Credits Overview Plotting Styles Commands Terminals

set datafile missing

Syntax:

      set datafile missing "<string>"
      set datafile missing NaN
      show datafile missing
      unset datafile

The set datafile missing command tells gnuplot there is a special string used in input data files to denote a missing data entry. There is no default character for missing. Gnuplot makes a distinction between missing data and invalid data (e.g. "NaN", 1/0.). For example invalid data causes a gap in a line drawn through sequential data points; missing data does not.

Non-numeric characters found in a numeric field will usually be interpreted as invalid rather than as a missing data point unless they happen to match the missing string.

Conversely set datafile missing NaN causes all data or expressions evaluating to not-a-number (NaN) to be treated as missing data.

The example below shows differences between gnuplot version 4 and version 5.

figure_missing

Example:

      set style data linespoints
      plot '-' title "(a)"
         1 10
         2 20
         3 ?
         4 40
         5 50
         e
      set datafile missing "?"
      plot '-' title "(b)"
         1 10
         2 20
         3 ?
         4 40
         5 50
         e
      plot '-' using 1:2 title "(c)"
         1 10
         2 20
         3 NaN
         4 40
         5 50
         e
      plot '-' using 1:($2) title "(d)"
         1 10
         2 20
         3 NaN
         4 40
         5 50
         e
 

Plot (a) differs in gnuplot 4 and gnuplot 5 because the third line contains only one valid number. Version 4 switched to a single-datum-on-a-line convention that the line number is "x" and the datum is "y", erroneously placing the point at(2,3).

Both the old and new gnuplot versions handle the same data correctly if the '?' character is designated as a marker for missing data (b).

Old gnuplot versions handled NaN differently depending of the form of the using clause, as shown in plots (c) and (d). Gnuplot now handles NaN the same whether the input column was specified as N or ($N). See also the imageNaN demo.

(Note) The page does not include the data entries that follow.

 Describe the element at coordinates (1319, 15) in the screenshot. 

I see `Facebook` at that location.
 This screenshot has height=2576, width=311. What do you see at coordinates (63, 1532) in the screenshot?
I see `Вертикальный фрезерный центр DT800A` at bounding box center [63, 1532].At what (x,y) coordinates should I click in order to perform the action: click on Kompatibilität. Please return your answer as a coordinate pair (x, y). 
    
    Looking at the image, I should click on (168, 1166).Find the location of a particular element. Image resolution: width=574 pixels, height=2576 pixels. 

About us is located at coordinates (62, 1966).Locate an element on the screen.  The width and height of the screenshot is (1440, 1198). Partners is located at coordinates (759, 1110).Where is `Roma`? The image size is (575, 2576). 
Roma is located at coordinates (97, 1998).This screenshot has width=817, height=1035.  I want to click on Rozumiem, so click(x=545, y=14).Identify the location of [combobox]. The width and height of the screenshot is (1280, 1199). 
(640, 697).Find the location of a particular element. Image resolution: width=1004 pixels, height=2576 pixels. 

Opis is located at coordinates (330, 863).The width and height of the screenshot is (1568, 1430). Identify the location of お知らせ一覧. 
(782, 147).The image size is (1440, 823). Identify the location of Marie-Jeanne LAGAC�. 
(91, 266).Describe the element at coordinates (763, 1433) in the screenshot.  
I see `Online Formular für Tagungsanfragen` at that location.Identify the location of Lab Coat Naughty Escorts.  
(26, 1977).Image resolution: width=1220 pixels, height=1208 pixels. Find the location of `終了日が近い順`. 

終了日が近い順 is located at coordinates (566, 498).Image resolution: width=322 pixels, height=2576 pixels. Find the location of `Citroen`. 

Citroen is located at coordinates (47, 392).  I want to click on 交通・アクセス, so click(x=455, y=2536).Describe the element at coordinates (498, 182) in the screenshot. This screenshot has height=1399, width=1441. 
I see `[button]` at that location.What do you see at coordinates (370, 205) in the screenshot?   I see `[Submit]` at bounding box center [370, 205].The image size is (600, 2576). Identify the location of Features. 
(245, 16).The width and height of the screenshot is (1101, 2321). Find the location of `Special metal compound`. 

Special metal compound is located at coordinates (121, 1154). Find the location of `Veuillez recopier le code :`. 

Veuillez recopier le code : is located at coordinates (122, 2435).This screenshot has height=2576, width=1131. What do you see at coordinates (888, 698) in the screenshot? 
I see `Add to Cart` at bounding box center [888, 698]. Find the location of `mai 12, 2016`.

Starting with version 5.4, gnuplot notices a missing value flag in column N when the using specifier in a plot command directly refers to the column as using N, using ($N), or using (function($N)). In these cases of direct reference the expression, e.g. func($N), is not evaluated at all. This is to forestall floating point errors or other side effects that would cause the program to stop with an error.

The current gnuplot version also notices direct references of the form (column(N)), and it notices during evaluation if the expression depends even indirectly on a column value flagged "missing".

In all these cases the program treats the entire input data line as if it were not present at all. However if an expression depends on a data value that is truly missing (e.g. an empty field in a csv file) it may not be caught by these checks. If it evaluates to NaN it will be treated as invalid data rather than as a missing data point. If you want to treat such invalid data the same as missing data, use the command set datafile missing NaN.